Again, the key element at the heart of this newfound power is automated de-identification technology centered around data and patient privacy. That privacy is central to ensuring that patient data remains secure, while also making available the data that is vital to the work researchers and clinicians are doing every day. There can be no cutting corners in this area. “In partnership with nference, we have developed a de-identification approach that takes patient privacy to the next level,” says John Halamka, MD, president, Mayo Clinic Platform. “We are using a multi-layered defense referred to as ‘data behind glass,’ which means that the de-identified data is stored in an encrypted container, always under control of Mayo Clinic Cloud. This prevents merging the data with other external data sources, so no bad actor can take the data and attempt to re-identify it. At Mayo Clinic, the patient always comes first, so we have committed to continuously adopt novel technologies that keep information private.”

To the next level

Strategic partnerships between researchers, clinicians, and technology developers are now signaling what the future of data-driven research means, but these industries have only scratched the surface of what the world’s collective biomedical wisdom can bring to the table.

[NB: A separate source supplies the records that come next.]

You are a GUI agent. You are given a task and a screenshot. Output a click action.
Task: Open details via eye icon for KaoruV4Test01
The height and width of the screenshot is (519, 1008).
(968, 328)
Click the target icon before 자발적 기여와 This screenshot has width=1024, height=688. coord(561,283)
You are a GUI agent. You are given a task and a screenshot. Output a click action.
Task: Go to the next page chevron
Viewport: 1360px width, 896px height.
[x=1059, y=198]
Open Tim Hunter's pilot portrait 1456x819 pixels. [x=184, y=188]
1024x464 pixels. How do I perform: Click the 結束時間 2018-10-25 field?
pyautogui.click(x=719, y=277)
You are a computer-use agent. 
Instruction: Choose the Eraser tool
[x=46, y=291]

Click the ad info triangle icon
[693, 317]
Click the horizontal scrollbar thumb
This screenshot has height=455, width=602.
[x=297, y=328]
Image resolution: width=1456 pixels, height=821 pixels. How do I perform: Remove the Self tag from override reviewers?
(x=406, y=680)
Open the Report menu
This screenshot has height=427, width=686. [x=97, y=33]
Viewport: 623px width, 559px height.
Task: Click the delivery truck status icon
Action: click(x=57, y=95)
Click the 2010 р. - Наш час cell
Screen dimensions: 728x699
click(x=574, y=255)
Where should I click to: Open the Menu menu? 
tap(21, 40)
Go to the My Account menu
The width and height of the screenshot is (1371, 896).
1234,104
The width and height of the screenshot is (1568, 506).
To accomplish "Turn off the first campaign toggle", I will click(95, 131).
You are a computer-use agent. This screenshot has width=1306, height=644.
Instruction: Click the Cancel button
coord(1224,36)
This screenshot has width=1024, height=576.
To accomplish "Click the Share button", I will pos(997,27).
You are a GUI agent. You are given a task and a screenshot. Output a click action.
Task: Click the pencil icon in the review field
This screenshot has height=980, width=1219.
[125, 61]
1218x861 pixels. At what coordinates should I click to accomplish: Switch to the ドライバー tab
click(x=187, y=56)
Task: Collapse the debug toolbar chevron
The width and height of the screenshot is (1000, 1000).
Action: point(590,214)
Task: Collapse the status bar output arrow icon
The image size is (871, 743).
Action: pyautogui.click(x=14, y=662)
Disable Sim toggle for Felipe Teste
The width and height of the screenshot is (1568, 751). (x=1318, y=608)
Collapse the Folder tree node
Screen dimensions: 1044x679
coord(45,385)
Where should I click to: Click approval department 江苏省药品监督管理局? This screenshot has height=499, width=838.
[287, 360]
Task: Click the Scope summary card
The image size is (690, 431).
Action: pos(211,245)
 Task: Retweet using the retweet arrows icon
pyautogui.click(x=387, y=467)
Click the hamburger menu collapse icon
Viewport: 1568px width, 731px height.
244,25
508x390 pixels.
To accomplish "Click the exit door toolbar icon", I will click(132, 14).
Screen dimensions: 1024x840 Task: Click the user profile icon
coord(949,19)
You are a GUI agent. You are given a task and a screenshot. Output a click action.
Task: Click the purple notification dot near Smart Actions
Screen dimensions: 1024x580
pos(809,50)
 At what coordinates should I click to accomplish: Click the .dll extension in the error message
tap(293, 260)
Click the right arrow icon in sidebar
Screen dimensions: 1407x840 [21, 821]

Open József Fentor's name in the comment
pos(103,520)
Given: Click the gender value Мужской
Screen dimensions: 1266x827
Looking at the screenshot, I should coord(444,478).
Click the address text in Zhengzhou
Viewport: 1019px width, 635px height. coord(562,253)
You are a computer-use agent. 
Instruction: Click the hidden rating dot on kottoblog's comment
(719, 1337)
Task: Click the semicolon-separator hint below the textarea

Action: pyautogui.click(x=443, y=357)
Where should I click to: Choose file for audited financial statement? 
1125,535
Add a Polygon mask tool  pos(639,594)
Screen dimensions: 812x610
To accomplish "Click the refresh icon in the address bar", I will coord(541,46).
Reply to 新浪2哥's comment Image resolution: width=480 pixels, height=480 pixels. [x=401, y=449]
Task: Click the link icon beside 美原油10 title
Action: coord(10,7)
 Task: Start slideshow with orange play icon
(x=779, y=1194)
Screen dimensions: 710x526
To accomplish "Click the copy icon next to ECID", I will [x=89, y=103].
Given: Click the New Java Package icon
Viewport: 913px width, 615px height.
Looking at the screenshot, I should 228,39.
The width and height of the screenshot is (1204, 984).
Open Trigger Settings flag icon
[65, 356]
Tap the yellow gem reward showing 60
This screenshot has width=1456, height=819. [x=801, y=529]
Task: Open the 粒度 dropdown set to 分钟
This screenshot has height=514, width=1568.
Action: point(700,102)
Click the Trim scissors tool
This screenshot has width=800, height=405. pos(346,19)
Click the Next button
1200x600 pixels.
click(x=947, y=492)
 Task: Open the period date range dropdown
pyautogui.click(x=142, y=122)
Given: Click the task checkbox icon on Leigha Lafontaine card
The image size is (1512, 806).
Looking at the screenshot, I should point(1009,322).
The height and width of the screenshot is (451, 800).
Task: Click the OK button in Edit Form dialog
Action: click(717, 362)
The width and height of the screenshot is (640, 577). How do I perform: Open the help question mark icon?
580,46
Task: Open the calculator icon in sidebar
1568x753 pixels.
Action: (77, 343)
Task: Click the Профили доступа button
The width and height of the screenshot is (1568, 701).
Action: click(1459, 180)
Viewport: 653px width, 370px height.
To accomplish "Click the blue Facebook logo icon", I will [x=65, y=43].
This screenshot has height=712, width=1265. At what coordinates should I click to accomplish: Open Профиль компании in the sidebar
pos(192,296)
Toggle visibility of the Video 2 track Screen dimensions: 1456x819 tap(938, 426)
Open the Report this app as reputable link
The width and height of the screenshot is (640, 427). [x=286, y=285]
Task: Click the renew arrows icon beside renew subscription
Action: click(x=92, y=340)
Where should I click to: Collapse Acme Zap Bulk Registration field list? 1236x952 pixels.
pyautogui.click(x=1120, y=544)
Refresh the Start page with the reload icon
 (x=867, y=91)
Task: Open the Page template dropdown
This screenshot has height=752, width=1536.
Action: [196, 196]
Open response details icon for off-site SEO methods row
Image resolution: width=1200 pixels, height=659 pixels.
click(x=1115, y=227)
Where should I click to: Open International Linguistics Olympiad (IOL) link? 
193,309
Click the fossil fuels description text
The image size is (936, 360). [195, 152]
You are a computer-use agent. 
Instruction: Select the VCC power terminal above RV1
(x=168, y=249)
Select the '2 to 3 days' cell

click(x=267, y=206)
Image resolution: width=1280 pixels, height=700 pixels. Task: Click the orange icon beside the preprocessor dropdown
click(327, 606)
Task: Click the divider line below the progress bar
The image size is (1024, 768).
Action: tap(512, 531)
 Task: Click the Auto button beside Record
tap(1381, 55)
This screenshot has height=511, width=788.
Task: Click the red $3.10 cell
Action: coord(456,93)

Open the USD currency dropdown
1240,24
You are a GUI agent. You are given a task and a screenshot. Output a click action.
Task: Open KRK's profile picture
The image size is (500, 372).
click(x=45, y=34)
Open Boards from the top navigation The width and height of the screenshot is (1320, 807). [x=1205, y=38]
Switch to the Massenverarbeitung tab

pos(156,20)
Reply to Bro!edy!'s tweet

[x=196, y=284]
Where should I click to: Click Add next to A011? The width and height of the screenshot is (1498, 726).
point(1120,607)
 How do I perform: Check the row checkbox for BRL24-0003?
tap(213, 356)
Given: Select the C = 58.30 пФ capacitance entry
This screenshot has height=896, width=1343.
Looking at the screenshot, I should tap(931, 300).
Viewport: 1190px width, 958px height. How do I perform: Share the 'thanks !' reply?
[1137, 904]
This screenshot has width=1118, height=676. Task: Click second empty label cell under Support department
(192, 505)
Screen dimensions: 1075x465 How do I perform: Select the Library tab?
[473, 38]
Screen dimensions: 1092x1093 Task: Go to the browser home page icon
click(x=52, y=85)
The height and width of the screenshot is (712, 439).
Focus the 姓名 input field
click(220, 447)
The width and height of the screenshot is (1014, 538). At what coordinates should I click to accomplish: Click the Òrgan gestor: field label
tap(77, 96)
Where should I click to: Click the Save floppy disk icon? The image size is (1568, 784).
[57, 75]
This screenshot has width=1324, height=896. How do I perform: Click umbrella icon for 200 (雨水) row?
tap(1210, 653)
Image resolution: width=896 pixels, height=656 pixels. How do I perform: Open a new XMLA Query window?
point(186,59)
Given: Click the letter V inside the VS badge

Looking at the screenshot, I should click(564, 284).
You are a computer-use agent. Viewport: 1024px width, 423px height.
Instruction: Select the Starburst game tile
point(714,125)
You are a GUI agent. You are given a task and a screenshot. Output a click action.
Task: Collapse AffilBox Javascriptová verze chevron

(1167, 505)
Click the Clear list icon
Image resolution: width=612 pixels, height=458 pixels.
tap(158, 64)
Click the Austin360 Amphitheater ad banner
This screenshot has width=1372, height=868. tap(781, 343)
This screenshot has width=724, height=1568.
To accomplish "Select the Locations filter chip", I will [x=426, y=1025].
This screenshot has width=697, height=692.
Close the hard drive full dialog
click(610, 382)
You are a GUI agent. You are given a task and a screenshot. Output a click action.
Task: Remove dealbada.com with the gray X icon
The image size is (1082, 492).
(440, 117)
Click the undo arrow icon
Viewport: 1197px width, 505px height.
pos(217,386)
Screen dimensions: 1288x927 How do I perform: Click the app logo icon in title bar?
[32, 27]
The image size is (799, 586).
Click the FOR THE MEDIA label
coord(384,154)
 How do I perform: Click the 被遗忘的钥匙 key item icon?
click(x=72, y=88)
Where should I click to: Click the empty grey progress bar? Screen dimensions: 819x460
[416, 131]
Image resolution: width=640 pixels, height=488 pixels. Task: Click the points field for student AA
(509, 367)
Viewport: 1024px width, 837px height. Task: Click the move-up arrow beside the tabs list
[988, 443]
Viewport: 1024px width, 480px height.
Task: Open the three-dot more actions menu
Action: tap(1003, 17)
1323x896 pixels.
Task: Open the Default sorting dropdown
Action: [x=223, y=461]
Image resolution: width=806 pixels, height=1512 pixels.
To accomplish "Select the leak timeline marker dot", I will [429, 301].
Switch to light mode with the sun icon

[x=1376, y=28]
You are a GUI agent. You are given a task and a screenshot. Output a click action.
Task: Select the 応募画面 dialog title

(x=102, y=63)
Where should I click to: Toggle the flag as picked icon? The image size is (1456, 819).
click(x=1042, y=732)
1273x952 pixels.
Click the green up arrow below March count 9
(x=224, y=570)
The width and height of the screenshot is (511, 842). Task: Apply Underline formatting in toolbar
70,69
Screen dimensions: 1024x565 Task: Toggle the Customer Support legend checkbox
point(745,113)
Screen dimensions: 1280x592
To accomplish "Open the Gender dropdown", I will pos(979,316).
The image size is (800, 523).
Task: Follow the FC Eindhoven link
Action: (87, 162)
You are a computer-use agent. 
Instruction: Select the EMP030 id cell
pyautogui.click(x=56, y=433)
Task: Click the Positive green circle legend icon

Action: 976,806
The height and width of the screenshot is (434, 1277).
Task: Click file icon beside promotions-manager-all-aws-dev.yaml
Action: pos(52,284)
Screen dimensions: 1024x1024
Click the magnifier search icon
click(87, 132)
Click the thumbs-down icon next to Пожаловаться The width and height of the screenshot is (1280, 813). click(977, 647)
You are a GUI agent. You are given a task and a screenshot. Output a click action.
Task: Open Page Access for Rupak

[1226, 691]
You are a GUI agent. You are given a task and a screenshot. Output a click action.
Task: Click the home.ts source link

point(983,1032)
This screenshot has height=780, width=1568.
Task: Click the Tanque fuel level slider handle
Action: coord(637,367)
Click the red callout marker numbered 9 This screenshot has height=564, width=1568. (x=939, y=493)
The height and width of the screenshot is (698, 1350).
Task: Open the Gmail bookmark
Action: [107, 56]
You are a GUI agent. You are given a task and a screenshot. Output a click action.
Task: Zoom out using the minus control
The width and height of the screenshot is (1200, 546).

Leaders in the de-identification technology space are constantly looking at ways to improve how we apply technology and data security to science and medicine, and that is ultimately what will move us forward. The best data and technology in the world are worth nothing without people — whether they are physicians, research biologists, computer scientists — who are invested in pushing approaches that blend technology and bioscience to push medical understanding and insights forward. Together we are transforming the business AND the benefits of healthcare in every meaningful way, advancing diagnoses and treatments by months — even years — and helping thousands of patients faster while saving countless research hours and billions of dollars in investment.

Anita Kawatra is Chief Corporate Affairs Officer, nference.